Not only do pilots sometimes fall asleep at the controls, their physical performance and judgment also are hampered by fatigue. Among the NASA reports are numerous accounts of tired pilots flying at the wrong altitude or on the wrong course or approaching the wrong airport. Some of these mistakes have resulted in close calls.

In one case, a co-pilot on the fifth leg of a six-hop day that had started with an early wake-up call heard the controller approve a climb to 31,000 feet, and did so. But when the captain said, “Did you see that?” they realized the controller had been talking to another plane, which just missed them going by the other way.

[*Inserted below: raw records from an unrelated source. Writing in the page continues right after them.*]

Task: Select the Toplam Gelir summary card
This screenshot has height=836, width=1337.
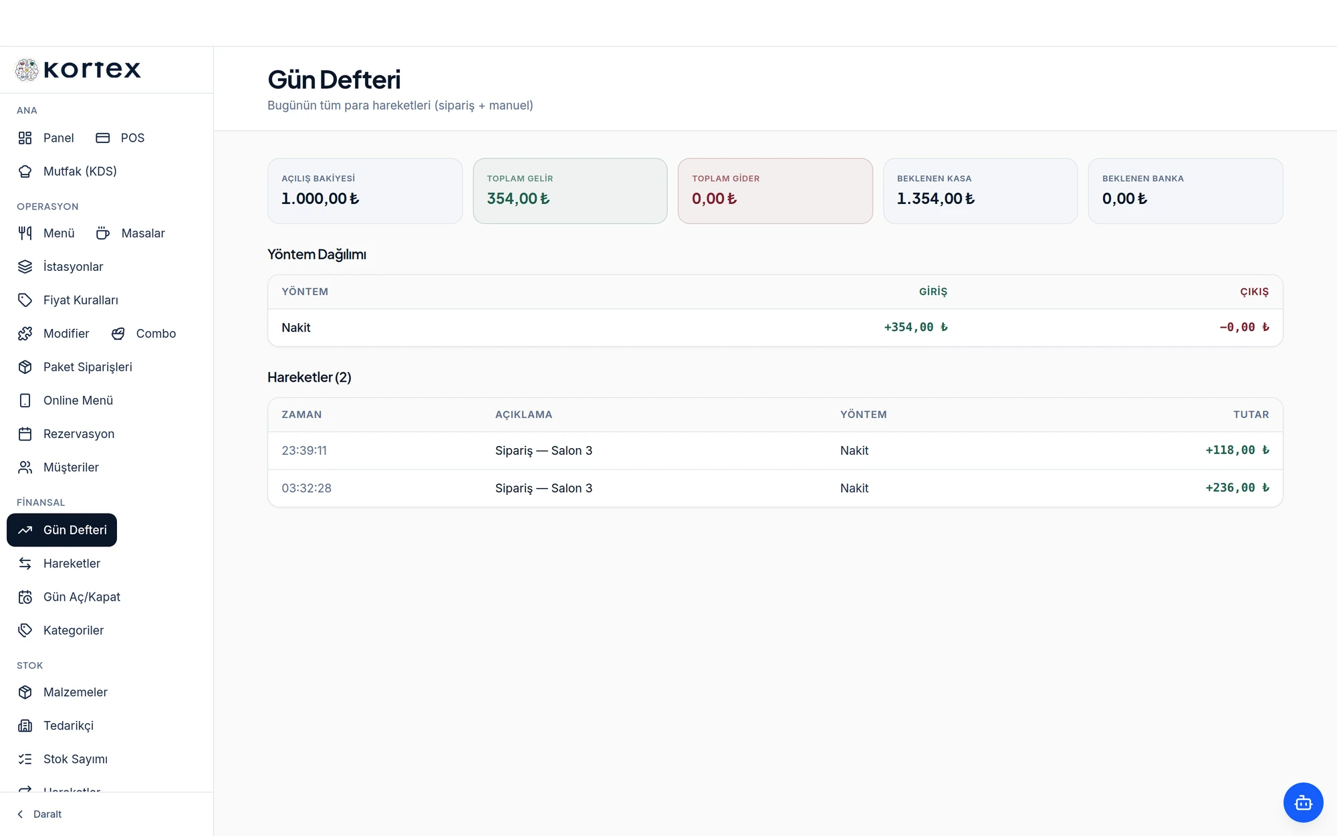Action: [x=570, y=191]
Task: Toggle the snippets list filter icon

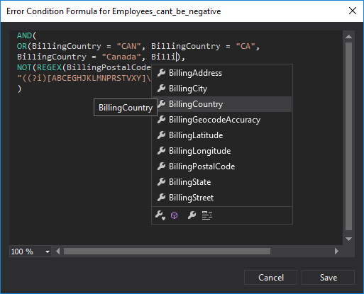Action: point(207,215)
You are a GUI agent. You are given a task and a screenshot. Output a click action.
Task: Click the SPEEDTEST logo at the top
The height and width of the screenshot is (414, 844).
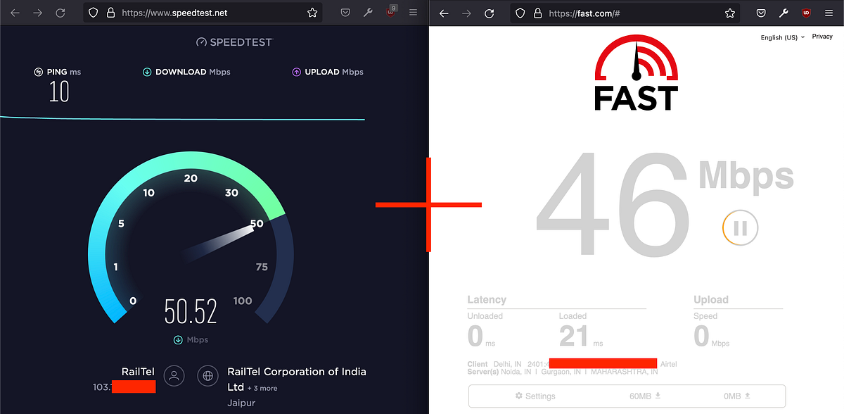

Another jetliner with a weary crew, bound for Boston from Washington, D.C., was discovered to be 12 miles off course over New York. One crew that climbed to the wrong altitude departing Las Vegas blamed the failure on their hotel. “The cockpit crew did not get a good night’s sleep due to other patrons of the hotel making loud noises,” the report said.

Fatigue also was blamed for pilots, even the most experienced ones, landing on the wrong runways and without clearance from control towers at Los Angeles and other crowded airports.

“It is the first time it has happened to me in over 25 years of flying,” an embarrassed captain wrote after he landed a jetliner at busy Hartsfield Airport in Atlanta without clearance.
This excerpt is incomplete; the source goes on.